**Assignment**
For the entries below, the expected answer is the line with "Aviso de privacidad (393, 1163)", the line with "地方.社會 (260, 107)", and every line between them, exactly as written, and nothing more.

##############################

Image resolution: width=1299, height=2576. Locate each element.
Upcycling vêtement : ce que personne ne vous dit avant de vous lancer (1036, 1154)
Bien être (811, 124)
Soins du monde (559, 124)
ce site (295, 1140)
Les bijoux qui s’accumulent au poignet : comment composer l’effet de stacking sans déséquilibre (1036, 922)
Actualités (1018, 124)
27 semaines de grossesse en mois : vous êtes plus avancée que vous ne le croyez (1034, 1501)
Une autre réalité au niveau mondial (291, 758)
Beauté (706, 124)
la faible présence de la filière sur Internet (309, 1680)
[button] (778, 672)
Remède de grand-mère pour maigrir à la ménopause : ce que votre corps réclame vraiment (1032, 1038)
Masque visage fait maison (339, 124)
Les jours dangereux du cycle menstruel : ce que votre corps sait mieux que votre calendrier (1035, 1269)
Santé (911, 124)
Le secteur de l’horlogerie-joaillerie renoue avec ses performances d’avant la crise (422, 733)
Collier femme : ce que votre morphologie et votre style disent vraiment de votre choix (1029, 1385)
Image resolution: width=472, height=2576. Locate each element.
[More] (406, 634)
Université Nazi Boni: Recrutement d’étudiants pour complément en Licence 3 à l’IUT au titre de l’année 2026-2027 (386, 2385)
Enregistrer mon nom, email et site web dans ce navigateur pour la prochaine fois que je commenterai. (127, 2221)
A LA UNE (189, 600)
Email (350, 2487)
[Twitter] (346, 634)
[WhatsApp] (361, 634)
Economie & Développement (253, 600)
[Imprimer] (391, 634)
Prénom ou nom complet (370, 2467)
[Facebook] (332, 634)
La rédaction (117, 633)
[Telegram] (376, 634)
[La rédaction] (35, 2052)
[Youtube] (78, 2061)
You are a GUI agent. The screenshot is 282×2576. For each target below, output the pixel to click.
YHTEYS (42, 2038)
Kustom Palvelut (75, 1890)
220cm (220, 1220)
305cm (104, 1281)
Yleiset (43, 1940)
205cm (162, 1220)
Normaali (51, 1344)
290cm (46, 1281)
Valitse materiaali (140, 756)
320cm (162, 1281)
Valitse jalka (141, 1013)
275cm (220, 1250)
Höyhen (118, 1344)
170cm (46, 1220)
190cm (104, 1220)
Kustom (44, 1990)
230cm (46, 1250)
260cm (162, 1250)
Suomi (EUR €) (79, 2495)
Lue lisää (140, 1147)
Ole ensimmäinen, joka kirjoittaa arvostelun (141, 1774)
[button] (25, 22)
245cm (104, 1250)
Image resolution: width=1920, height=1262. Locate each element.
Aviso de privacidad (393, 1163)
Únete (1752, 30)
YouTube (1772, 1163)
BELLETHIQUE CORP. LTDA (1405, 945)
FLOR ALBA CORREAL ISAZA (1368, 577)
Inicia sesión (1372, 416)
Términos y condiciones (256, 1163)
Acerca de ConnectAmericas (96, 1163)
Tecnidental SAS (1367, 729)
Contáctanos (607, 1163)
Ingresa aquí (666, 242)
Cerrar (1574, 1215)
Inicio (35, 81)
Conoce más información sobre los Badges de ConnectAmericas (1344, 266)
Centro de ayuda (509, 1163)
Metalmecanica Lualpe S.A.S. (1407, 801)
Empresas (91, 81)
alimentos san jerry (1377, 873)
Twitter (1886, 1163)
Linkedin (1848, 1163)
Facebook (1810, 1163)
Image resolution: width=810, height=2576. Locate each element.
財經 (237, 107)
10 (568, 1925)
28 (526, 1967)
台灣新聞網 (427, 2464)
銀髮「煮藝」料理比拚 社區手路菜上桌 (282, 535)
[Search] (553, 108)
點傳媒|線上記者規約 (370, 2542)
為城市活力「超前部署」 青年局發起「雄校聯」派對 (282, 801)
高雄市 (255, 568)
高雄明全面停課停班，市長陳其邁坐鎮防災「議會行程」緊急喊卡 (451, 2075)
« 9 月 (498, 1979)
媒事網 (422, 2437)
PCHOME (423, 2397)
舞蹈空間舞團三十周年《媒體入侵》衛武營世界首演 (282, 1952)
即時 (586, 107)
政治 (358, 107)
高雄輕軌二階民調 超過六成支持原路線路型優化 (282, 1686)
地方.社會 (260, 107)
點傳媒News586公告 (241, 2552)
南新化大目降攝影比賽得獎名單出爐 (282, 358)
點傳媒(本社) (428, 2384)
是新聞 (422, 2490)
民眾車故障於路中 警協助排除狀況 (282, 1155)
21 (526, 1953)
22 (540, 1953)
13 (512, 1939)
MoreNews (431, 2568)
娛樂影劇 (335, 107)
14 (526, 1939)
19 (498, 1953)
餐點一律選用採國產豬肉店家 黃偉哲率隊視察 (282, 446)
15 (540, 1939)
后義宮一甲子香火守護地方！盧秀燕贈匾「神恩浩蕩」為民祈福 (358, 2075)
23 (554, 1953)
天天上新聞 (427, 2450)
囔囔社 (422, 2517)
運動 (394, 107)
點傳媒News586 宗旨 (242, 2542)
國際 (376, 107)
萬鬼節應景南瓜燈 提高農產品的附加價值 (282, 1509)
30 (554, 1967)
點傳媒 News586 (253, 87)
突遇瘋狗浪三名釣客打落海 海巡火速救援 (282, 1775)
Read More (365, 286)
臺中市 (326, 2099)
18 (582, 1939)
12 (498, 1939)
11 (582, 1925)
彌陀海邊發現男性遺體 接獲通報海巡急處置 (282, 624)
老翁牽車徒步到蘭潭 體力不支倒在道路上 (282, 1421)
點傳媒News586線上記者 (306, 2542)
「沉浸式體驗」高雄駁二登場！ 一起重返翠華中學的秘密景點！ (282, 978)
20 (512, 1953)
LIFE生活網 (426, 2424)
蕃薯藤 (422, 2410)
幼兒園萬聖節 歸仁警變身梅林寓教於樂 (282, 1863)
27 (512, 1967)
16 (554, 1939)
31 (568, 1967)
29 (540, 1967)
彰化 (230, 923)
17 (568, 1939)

##############################

**Exercise result**
Aviso de privacidad (393, 1163)
Únete (1752, 30)
YouTube (1772, 1163)
BELLETHIQUE CORP. LTDA (1405, 945)
FLOR ALBA CORREAL ISAZA (1368, 577)
Inicia sesión (1372, 416)
Términos y condiciones (256, 1163)
Acerca de ConnectAmericas (96, 1163)
Tecnidental SAS (1367, 729)
Contáctanos (607, 1163)
Ingresa aquí (666, 242)
Cerrar (1574, 1215)
Inicio (35, 81)
Conoce más información sobre los Badges de ConnectAmericas (1344, 266)
Centro de ayuda (509, 1163)
Metalmecanica Lualpe S.A.S. (1407, 801)
Empresas (91, 81)
alimentos san jerry (1377, 873)
Twitter (1886, 1163)
Linkedin (1848, 1163)
Facebook (1810, 1163)
Image resolution: width=810, height=2576. Locate each element.
財經 (237, 107)
10 (568, 1925)
28 (526, 1967)
台灣新聞網 (427, 2464)
銀髮「煮藝」料理比拚 社區手路菜上桌 (282, 535)
[Search] (553, 108)
點傳媒|線上記者規約 (370, 2542)
為城市活力「超前部署」 青年局發起「雄校聯」派對 (282, 801)
高雄市 (255, 568)
高雄明全面停課停班，市長陳其邁坐鎮防災「議會行程」緊急喊卡 (451, 2075)
« 9 月 (498, 1979)
媒事網 (422, 2437)
PCHOME (423, 2397)
舞蹈空間舞團三十周年《媒體入侵》衛武營世界首演 (282, 1952)
即時 (586, 107)
政治 (358, 107)
高雄輕軌二階民調 超過六成支持原路線路型優化 (282, 1686)
地方.社會 (260, 107)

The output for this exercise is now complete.